=== Consigna 1 ===
Según el texto sobre la nueva guerra contra el hombre, ¿por qué sienten inseguridad los hijos que viven con sus padres biológicos no casados? Respóndelo en una a tres oraciones.
=== Consigna 2 ===
Prosigue el texto sobre la nueva guerra contra el hombre a partir de su última oración, con el mismo tono y estilo.

=== Texto fuente ===
========================================

Se está
librando una nueva e insólita guerra, solapada o desembozada, pero siempre
artera.
Ya no se
trata solamente de pueblos, facciones o partidos que luchan entre sí, aunque
también se dan esas tristes y crueles luchas. Hoy el hombre mismo es el
enemigo; todo hombre, cualquier hombre. Por lo tanto pesa sobre él un anatema
de aniquilación, de exterminio.
Uno de los
frentes tiene por objetivo que no nazcan hombres. De muchas maneras esto se va
logrando.
En
principio se inculca en las mujeres cierto horror a la maternidad: que te
esclavizas, que pierdes la figura y el encanto, que te impide realizarte, que
ya tendrás tiempo… Y se disuelve en los varones el sentido de paternidad, de
autoridad, de cuidado y responsabilidad.
Para facilitar
y promover tal objetivo se brinda a varones y mujeres variedad de medios para
tener sexo infecundo, y no sólo se presenta como posibilidad y se hace muy accesible,
sino que se aconseja, se publicita y se promueve a través de todo tipo de
campañas y últimamente a través de programas de educación de todos los niveles
de escolaridad. Por si todo esto no alcanza, se alienta de todas las formas
posibles la homosexualidad, que por definición es infecunda. Se busca corromper
desde la infancia, inoculando ideas perversas acerca de la identidad sexual,
destruyendo el pudor y la inocencia.
Si por casualidad,
descuido, error, ignorancia o pasión se ha dado una concepción no deseada, todo el aparato “sanitario” -¡qué macabra
ironía!- se pone al servicio de tronchar esa nueva vida, de cercenar la del
inocente con una condena a muerte avalada por la legislación de la enorme
mayoría de los países.
En este
frente quedan millones y millones de caídos. Caídos sin voz que los defienda o
reclame, caídos supremamente inocentes e indefensos.
Pero hay
otro frente de guerra para los que lograron sortear aquella barrera puesta a la
vida. Éste es el de nacer o crecer en una familia destruida o sin familia.
Muchos
quedan privados de la experiencia de tener un padre. Crecen junto a madres
solas, que suelen ser atentas por sus hijos, pero que muchas veces aplacan su
soledad y dificultades con nuevas parejas, las cuales, habitualmente y por
diversos motivos, no asumen el rol paterno, o lo desfiguran con esos niños que
no viven como propios.
Algunos
quedan con papá y mamá a medias, de tiempo compartido, compartido con otras
actividades, cuando no con otros hijos, otras familias, otras parejas, para los
cuales muchas veces son vistos no sólo como intrusos o como extraños, sino como
potenciales competidores o actuales enemigos.
Otros,
aunque viven con sus padres biológicos, saben que ellos no están casados, que
no han podido o no han querido hacer el compromiso para siempre. Esto también trae inseguridad, porque los seres
humanos necesitamos vivir con certezas, con esa certeza que provee la entrega
generosa y la voluntad firme de estar junto a los que amamos pase lo que pase.

========================================

=== Conjunto de datos ===

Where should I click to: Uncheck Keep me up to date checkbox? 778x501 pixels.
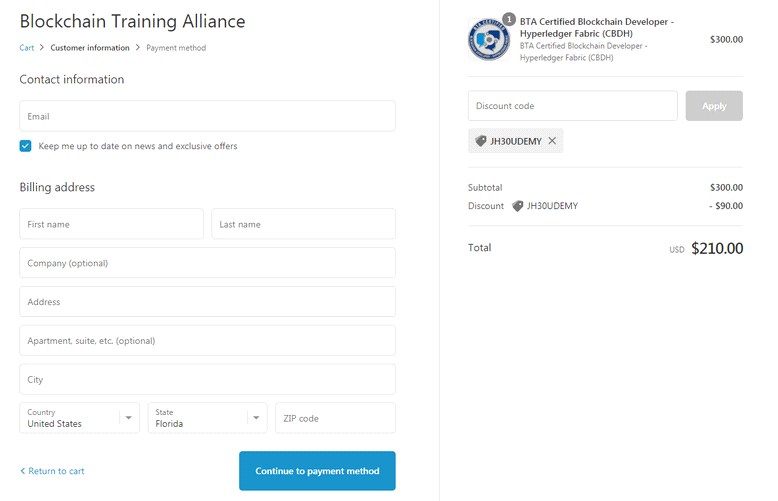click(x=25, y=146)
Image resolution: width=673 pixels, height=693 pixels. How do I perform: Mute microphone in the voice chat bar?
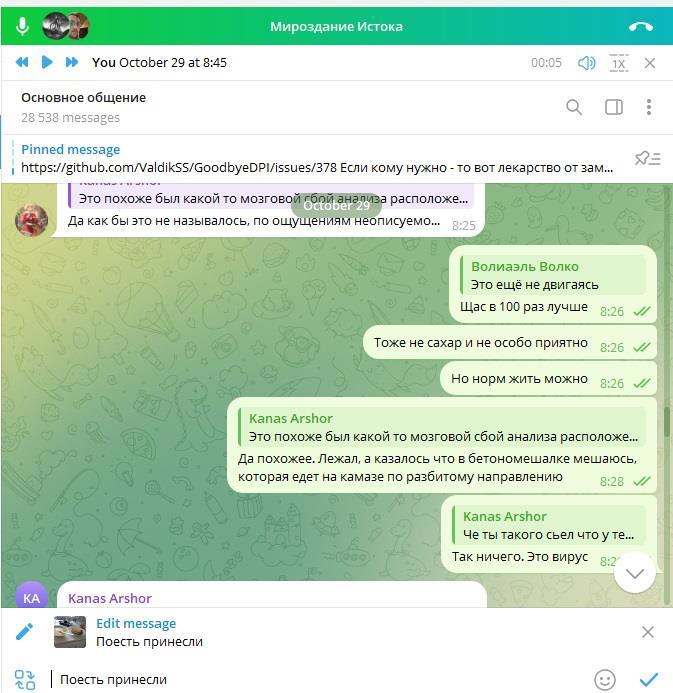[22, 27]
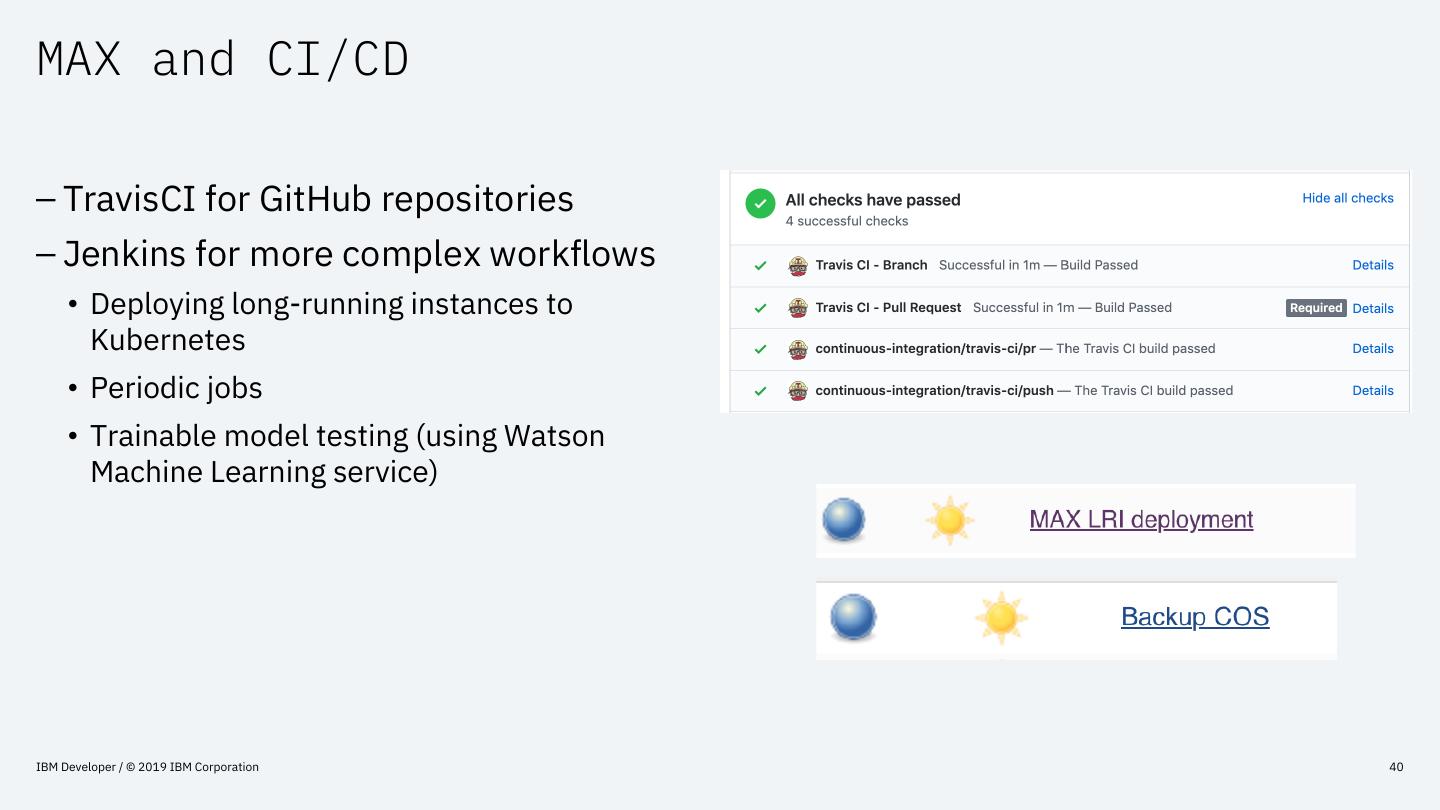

========================================

=== Respuesta 1 ===
Sienten inseguridad porque saben que sus padres no han podido o no han querido comprometerse para siempre. Según el texto, los seres humanos necesitan vivir con certezas, y esa certeza la da la entrega generosa y la voluntad firme de estar junto a quienes se ama pase lo que pase.

=== Respuesta 2 ===
Se ha
desalentado el compromiso matrimonial, sobre todo a través del cine, las novelas
y los modelos de famosos que presenta
el periodismo. Así se ha dado el fenómeno social inverso al que en otros
momentos ejercieron los santos, de modo que el hombre común se dice: “Si éstos
y éstas pudieron, ¿por qué yo no?”. Las
consecuencias sociales están a la vista: desde mitad del s XX hasta hoy ha
habido una rotunda transformación de costumbres acompañada por una violenta
degradación moral.
Puede que
alguno piense así: “Mira, aquí en este mundo cada uno hace lo que se le antoja;
nadie es fiel a su palabra; nadie puede confiar demasiado en el otro, ni yo
mismo sé si voy a poder mantenerme en las promesas que hago… quiero ser
honesto, por lo tanto prefiero vivir el día a día.” Pero ésta, aún en gente con
supuestas “buenas intenciones”, no llega a ser una actitud propiamente humana.
El hombre es capaz, por el espíritu, de elevarse por encima de las circunstancias
y hasta del instinto, hacer lo que le indica su conciencia y mantener sus
convicciones aun a costa de su vida.
El
matrimonio natural –de un varón con una mujer, para siempre- y por ende la
familia, es la institución que socialmente protege a los más débiles en los
momentos cruciales del nacimiento y desarrollo: los niños. Pero no sólo:
también protege a la mujer de ser explotada sexualmente y al ser humano anciano
de quedar en abandono. La familia es la primera transmisora de la cultura,
especialmente a través del lenguaje y de las costumbres y hábitos que inculca.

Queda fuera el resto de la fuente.